Data excerpts Block Start

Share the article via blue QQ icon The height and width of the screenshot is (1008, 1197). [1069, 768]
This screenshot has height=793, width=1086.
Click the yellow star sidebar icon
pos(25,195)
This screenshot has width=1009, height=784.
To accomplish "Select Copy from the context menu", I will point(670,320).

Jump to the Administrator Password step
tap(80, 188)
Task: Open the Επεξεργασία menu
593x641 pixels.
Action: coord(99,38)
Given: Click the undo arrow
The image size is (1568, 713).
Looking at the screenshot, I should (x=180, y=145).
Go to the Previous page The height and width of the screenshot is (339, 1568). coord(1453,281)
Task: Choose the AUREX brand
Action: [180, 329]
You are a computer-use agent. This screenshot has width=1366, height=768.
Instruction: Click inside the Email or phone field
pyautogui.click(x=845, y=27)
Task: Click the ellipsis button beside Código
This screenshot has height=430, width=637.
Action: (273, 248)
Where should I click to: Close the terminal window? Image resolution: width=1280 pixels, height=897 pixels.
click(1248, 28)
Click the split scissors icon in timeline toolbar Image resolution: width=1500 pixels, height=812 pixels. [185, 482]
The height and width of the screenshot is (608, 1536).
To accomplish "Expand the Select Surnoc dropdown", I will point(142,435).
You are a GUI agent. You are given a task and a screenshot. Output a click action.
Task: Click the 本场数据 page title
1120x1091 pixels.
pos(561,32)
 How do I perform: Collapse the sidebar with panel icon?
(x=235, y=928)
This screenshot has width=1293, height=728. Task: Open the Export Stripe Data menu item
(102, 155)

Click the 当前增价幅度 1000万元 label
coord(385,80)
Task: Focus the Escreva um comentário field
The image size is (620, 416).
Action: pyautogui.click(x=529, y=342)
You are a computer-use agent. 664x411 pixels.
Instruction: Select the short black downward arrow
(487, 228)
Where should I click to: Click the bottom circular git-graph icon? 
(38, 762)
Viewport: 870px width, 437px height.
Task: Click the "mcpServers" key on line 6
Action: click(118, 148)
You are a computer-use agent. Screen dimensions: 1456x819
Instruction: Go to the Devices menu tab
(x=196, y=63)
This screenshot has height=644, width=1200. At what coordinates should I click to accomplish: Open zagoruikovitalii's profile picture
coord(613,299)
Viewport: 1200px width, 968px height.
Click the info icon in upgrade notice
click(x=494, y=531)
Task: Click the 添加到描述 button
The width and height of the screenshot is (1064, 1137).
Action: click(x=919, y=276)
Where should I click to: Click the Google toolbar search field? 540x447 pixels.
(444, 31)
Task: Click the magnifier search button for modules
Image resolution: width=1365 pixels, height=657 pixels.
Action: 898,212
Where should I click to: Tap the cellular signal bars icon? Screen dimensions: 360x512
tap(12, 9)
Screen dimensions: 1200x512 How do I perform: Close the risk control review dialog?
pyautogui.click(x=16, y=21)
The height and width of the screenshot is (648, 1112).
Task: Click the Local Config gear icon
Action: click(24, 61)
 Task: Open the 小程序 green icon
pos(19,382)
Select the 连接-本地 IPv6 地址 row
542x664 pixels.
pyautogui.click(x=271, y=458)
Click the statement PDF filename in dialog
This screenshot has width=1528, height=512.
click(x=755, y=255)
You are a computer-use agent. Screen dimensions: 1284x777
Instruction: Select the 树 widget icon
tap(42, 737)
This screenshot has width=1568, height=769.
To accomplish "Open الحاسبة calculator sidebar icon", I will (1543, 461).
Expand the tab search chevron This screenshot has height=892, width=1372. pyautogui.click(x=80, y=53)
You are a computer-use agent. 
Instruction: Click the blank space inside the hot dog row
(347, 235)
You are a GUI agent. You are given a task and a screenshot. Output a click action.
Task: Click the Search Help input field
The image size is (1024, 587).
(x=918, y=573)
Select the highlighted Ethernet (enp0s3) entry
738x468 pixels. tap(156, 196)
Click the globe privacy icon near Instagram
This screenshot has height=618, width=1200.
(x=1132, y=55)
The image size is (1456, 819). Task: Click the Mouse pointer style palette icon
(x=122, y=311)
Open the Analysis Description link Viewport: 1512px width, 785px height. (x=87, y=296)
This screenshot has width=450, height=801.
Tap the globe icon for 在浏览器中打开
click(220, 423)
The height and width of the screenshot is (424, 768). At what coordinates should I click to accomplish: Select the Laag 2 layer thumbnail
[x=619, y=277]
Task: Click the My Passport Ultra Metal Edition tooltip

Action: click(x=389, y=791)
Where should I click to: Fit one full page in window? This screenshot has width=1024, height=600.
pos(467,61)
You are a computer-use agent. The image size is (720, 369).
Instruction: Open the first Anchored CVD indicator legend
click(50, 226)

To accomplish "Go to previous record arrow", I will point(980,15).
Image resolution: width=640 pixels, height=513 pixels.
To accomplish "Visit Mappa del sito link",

Data excerpts Block End

:: What the exercise asks ::
Print the listing once more, exactly as it stands above.

:: Result of this task ::
Share the article via blue QQ icon The height and width of the screenshot is (1008, 1197). [1069, 768]
This screenshot has height=793, width=1086.
Click the yellow star sidebar icon
pos(25,195)
This screenshot has width=1009, height=784.
To accomplish "Select Copy from the context menu", I will point(670,320).

Jump to the Administrator Password step
tap(80, 188)
Task: Open the Επεξεργασία menu
593x641 pixels.
Action: coord(99,38)
Given: Click the undo arrow
The image size is (1568, 713).
Looking at the screenshot, I should (x=180, y=145).
Go to the Previous page The height and width of the screenshot is (339, 1568). coord(1453,281)
Task: Choose the AUREX brand
Action: [180, 329]
You are a computer-use agent. This screenshot has width=1366, height=768.
Instruction: Click inside the Email or phone field
pyautogui.click(x=845, y=27)
Task: Click the ellipsis button beside Código
This screenshot has height=430, width=637.
Action: (273, 248)
Where should I click to: Close the terminal window? Image resolution: width=1280 pixels, height=897 pixels.
click(1248, 28)
Click the split scissors icon in timeline toolbar Image resolution: width=1500 pixels, height=812 pixels. [185, 482]
The height and width of the screenshot is (608, 1536).
To accomplish "Expand the Select Surnoc dropdown", I will point(142,435).
You are a GUI agent. You are given a task and a screenshot. Output a click action.
Task: Click the 本场数据 page title
1120x1091 pixels.
pos(561,32)
 How do I perform: Collapse the sidebar with panel icon?
(x=235, y=928)
This screenshot has width=1293, height=728. Task: Open the Export Stripe Data menu item
(102, 155)

Click the 当前增价幅度 1000万元 label
coord(385,80)
Task: Focus the Escreva um comentário field
The image size is (620, 416).
Action: pyautogui.click(x=529, y=342)
You are a computer-use agent. 664x411 pixels.
Instruction: Select the short black downward arrow
(487, 228)
Where should I click to: Click the bottom circular git-graph icon? 
(38, 762)
Viewport: 870px width, 437px height.
Task: Click the "mcpServers" key on line 6
Action: click(118, 148)
You are a computer-use agent. Screen dimensions: 1456x819
Instruction: Go to the Devices menu tab
(x=196, y=63)
This screenshot has height=644, width=1200. At what coordinates should I click to accomplish: Open zagoruikovitalii's profile picture
coord(613,299)
Viewport: 1200px width, 968px height.
Click the info icon in upgrade notice
click(x=494, y=531)
Task: Click the 添加到描述 button
The width and height of the screenshot is (1064, 1137).
Action: click(x=919, y=276)
Where should I click to: Click the Google toolbar search field? 540x447 pixels.
(444, 31)
Task: Click the magnifier search button for modules
Image resolution: width=1365 pixels, height=657 pixels.
Action: 898,212
Where should I click to: Tap the cellular signal bars icon? Screen dimensions: 360x512
tap(12, 9)
Screen dimensions: 1200x512 How do I perform: Close the risk control review dialog?
pyautogui.click(x=16, y=21)
The height and width of the screenshot is (648, 1112).
Task: Click the Local Config gear icon
Action: click(24, 61)
 Task: Open the 小程序 green icon
pos(19,382)
Select the 连接-本地 IPv6 地址 row
542x664 pixels.
pyautogui.click(x=271, y=458)
Click the statement PDF filename in dialog
This screenshot has width=1528, height=512.
click(x=755, y=255)
You are a computer-use agent. Screen dimensions: 1284x777
Instruction: Select the 树 widget icon
tap(42, 737)
This screenshot has width=1568, height=769.
To accomplish "Open الحاسبة calculator sidebar icon", I will (1543, 461).
Expand the tab search chevron This screenshot has height=892, width=1372. pyautogui.click(x=80, y=53)
You are a computer-use agent. 
Instruction: Click the blank space inside the hot dog row
(347, 235)
You are a GUI agent. You are given a task and a screenshot. Output a click action.
Task: Click the Search Help input field
The image size is (1024, 587).
(x=918, y=573)
Select the highlighted Ethernet (enp0s3) entry
738x468 pixels. tap(156, 196)
Click the globe privacy icon near Instagram
This screenshot has height=618, width=1200.
(x=1132, y=55)
The image size is (1456, 819). Task: Click the Mouse pointer style palette icon
(x=122, y=311)
Open the Analysis Description link Viewport: 1512px width, 785px height. (x=87, y=296)
This screenshot has width=450, height=801.
Tap the globe icon for 在浏览器中打开
click(220, 423)
The height and width of the screenshot is (424, 768). At what coordinates should I click to accomplish: Select the Laag 2 layer thumbnail
[x=619, y=277]
Task: Click the My Passport Ultra Metal Edition tooltip

Action: click(x=389, y=791)
Where should I click to: Fit one full page in window? This screenshot has width=1024, height=600.
pos(467,61)
You are a computer-use agent. The image size is (720, 369).
Instruction: Open the first Anchored CVD indicator legend
click(50, 226)

To accomplish "Go to previous record arrow", I will point(980,15).
Image resolution: width=640 pixels, height=513 pixels.
To accomplish "Visit Mappa del sito link",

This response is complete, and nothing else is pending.